The relationship between an individual and society is like that between a drop and an ocean. According to the philosophy of anekant, the relation between the individual and society is so close that it cannot be severed.
Shaking a finger results in shaking the whole world. When a cloth is torn, some of the atoms thus released may travel thousands of kilometres and may even cause ripples in a sheet of water if they strike it.
This encapsulates the entire theory of the environment. Everyone and everything is so closely related. We need to experience this all-pervasive universal inter-relatedness. It applies to the individual and to society.
The true understanding of and reflection on the individual and society is possible only by a proper understanding and application of the language and methodology of anekant. Every individual has special characteristics. Individuals do not belong to society and so are altogether individual or personal. For instance, it is the individual and not society who has a body.

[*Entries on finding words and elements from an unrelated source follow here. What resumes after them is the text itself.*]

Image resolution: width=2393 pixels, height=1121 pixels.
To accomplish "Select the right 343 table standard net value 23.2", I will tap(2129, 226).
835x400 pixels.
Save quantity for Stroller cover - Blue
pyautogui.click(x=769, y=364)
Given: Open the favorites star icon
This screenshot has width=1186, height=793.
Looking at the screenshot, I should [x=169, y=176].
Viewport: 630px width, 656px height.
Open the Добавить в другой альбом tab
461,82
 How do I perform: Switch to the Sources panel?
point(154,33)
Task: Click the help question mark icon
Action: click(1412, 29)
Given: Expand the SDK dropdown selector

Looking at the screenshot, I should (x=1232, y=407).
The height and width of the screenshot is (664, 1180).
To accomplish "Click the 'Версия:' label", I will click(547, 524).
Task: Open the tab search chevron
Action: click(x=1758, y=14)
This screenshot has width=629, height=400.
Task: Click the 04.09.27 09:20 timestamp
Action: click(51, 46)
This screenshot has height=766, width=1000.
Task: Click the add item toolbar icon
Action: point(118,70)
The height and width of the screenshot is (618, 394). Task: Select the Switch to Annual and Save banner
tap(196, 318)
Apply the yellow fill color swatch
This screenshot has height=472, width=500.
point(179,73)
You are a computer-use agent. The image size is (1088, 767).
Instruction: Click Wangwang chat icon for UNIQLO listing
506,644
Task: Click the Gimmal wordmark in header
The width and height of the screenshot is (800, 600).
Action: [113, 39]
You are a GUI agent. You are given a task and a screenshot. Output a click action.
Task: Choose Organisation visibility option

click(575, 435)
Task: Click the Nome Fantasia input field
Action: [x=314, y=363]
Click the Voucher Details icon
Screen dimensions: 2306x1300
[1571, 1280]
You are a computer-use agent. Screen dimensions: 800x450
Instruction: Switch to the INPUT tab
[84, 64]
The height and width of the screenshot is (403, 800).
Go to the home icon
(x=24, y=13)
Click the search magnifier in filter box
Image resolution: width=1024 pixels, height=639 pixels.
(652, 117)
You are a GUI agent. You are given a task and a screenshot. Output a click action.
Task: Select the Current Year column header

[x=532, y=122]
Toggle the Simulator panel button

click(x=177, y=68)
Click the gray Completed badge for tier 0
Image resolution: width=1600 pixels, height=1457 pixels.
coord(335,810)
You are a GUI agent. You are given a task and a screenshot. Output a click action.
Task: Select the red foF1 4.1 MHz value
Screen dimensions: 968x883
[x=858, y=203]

Similarly, thinking, feeling and action all belong to the individual. Qualities like tolerance and modesty are also entirely personal. Thus a person's individuality or personality means a harmonious combination of his characteristic traits. Individuality shows itself in the form of behaviour, which is the external manifestation of inner special qualities. Behaviour acts as a binding agent of society.
If society is a portrait, human behaviour is its canvas. An individual is assessed on the basis of the quality of his behaviour, his speech, thoughts and feelings. What else is society but the final outcome of individual behaviour? Inter-personal behaviour shapes society. The latter cannot exist if each individual were an island unto himself, non-interactive and non-reactive.
Tolerance, unseen, becomes manifest in behaviour. If a man stays calm and unruffled and does not retaliate even in the face of abuse and ill-treatment, it is not difficult to infer that he is well-bred and cultured.
Lord Buddha kept laughing in the face of invective accusation. Someone asked him if he did not feel anger. His reply was - if someone offers you something and you do not accept it, the thing offered remains with him who offered it. Invective not accepted belongs where it came from. The behaviour got modified as a result of tolerance.
Once, Jain acharyas entered into a controversy. Should ascetics wear clothes or not? Those who thought clothes were dispensable made out that they represented the acme of virtue. One of the acharyas following anekant said that practice differed - some people using one, some two, some three dresses and some others no dress at all.
Using dress was no vice, not using any also meant a certain special spiritual effort. Neither was to be looked down upon. It is good if someone fasts, but those who do not should not be regarded as being inferior. No room should be given to self-conceit.
There is something remarkable in having neither disdain nor conceit, in neither self-glorification nor decrying others, in neither one-sided insistence nor false belief, but in believing in an integrated anekant methodology.
Perhaps it is the best principle of building personality.